Vanilla kernel works, our kernel hangs unless we have idle=poll. And our cpuidle patch is mixed in with the highres-timers patch. What we have in there doesn't match what's in the ACPI git tree for cpuidle, either.
I'm hunting a regression. Will publish a new -hrt queue with a bunch of fixes later today.
0.202.rc8 still hangs on boot without idle=poll.

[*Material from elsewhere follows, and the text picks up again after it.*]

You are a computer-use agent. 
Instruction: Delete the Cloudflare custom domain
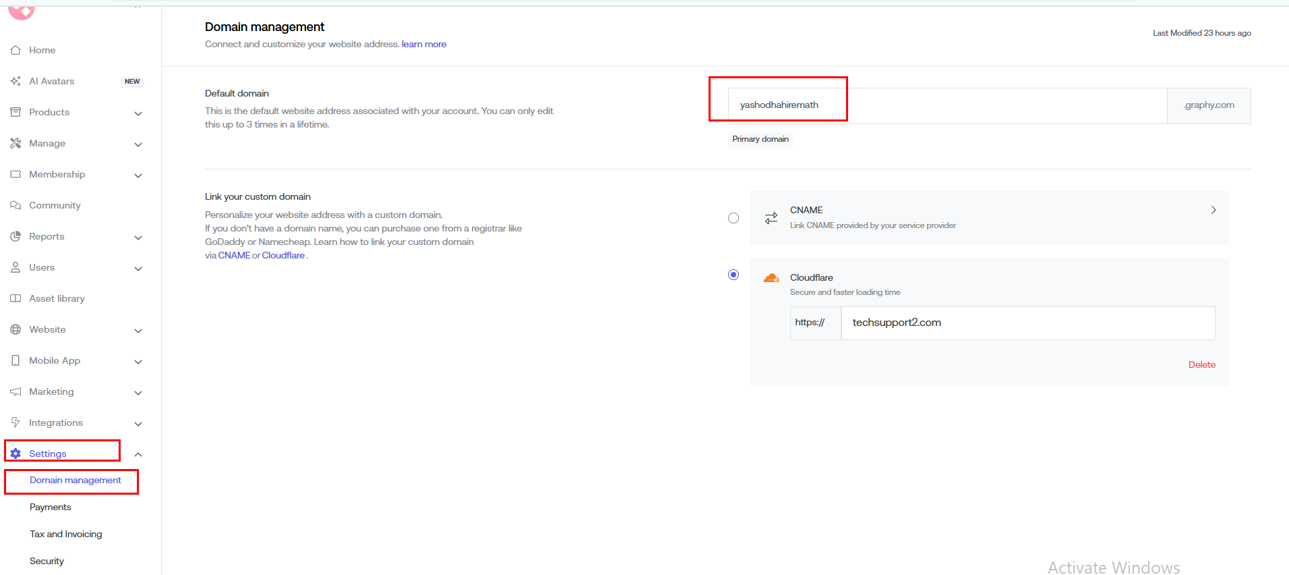(x=1201, y=364)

Just sent out a patch to LKML which is addressing a AMD X2 problem. http://lkml.org/lkml/2007/9/25/343
Kernel option "noapictimer" works. Apparently this is the same as "nolapic_timer" on i386??
yes
Mine still hangs on boot with the c1e patch applied and kernel options: nolapic nohz=off highres=off (pressing power still makes it continue) Freezes randomly without 'nolapic' (solid lockup.) Does not hang at boot with: nolapic nohz=off highres=off noapictimer Clock interrupts seem to be sent all over the place, even to IRQ7 (until disabled as spurious) CPU0 CPU1 0: 392541 11375 XT-PIC-XT timer 1: 0 233 IO-APIC-edge i8042 2: 0 0 XT-PIC-XT cascade 5: 8 5582 IO-APIC-edge sata_nv 7: 9403 90597 IO-APIC-edge ehci_hcd:usb1 8: 0 1 IO-APIC-edge rtc 9: 0 348 IO-APIC-edge acpi 10: 1 177 IO-APIC-edge HDA Intel 11: 23 38555 IO-APIC-edge ohci_hcd:usb2, eth0 12: 0 879 IO-APIC-edge i8042 14: 4 1491 IO-APIC-edge libata 15: 0 0 IO-APIC-edge libata NMI: 0 0 LOC: 11367 392248 ERR: 0 $ cat /proc/cmdline ro root=LABEL=/ nohz=off highres=off acpi_irq_nobalance nolapic noapictimer
Can you provide a boot log of mainline and the above kernel please ?
(In reply to comment #10) > Can you provide a boot log of mainline and the above kernel please ? > Building kernel-vanilla now. Any specific options to boot with?
Standard FC8 config is fine. I look into it tomorrow.
Created attachment 208991 [details] dmesg from kernel 0.211 with noapictimer option Kernel 0.211 has the fixed AMD c1e patch applied (disable_apic_timer is __cpuinitdata, not __initdata. Even with noapictimer, the local apic interrupt on CPU 0 is incrementing.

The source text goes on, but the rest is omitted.